Acknowledge Your Insecurities

“No one can make you feel inferior without your consent.” –Eleanor Roosevelt

I always thought I understood this statement and that it didn’t really apply to me. I’m a pretty confident person and I never let people make me feel bad about myself.

So I thought.

My family has three running jokes for me:
1. Fat jokes
2. Stupid jokes
3. In love jokes

Now, they don’t really mean any harm by them, but still they hurt when you sit and think about it. I mean who wants to be “Fatty” or “stupid”? But you know the worst part… I make the SAME jokes with them! I’m not kidding. I’ll joke about how I’m the heaviest I’ve ever been like it’s no big deal. But I hate being this big. I hate being called stupid. I hate when people roll their eyes when I say I’m in love.

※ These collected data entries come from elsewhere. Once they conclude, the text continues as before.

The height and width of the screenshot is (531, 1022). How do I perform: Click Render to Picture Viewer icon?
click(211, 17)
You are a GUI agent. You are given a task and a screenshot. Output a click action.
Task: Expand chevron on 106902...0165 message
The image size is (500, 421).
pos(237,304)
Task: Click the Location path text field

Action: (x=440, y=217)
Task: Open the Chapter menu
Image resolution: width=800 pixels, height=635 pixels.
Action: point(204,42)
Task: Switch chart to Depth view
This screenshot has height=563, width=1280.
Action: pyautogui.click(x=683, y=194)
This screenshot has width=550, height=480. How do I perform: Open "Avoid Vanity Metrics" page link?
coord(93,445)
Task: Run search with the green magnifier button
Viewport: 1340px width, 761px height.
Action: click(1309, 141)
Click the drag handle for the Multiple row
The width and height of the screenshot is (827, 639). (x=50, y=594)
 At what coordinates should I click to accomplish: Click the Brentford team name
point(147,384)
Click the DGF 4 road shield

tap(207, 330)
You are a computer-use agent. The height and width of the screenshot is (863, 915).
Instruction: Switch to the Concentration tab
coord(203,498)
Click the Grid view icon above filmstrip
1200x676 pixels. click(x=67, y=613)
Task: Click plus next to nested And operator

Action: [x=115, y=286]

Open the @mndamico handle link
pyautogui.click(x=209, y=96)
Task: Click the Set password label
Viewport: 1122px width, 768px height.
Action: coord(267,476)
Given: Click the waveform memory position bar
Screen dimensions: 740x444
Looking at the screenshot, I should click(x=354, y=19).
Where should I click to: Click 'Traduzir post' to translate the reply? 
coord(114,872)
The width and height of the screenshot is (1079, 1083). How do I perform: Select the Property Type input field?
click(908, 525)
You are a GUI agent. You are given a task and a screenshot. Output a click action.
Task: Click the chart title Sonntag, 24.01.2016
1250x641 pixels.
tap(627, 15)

So why the hell do I make the jokes, and why the hell do I let others?

I’m insecure.

(You have no idea how hard that is to type. Me? Insecure? No effing way.)

I’m still not sure I’m 100% sold on that yet, but I’m pretty sure it’s accurate.

Here’s how I know…

I’m confident in my looks, but I’m dreading putting a swimsuit on (or finding one that actually fits for that matter).

I think I’m intelligent, but sometimes don’t ask questions because I don’t want people to think I’m stupid.

I am in love with my boyfriend, but I wonder if I just fall really fast for men and if I’m actually capable of loving someone.

I promise this isn’t a “poor me” post. This is me acknowledging that I ALLOW people to make me feel inferior. And in turn, I’ve started to subconsciously believe it. And I don’t want to do it anymore.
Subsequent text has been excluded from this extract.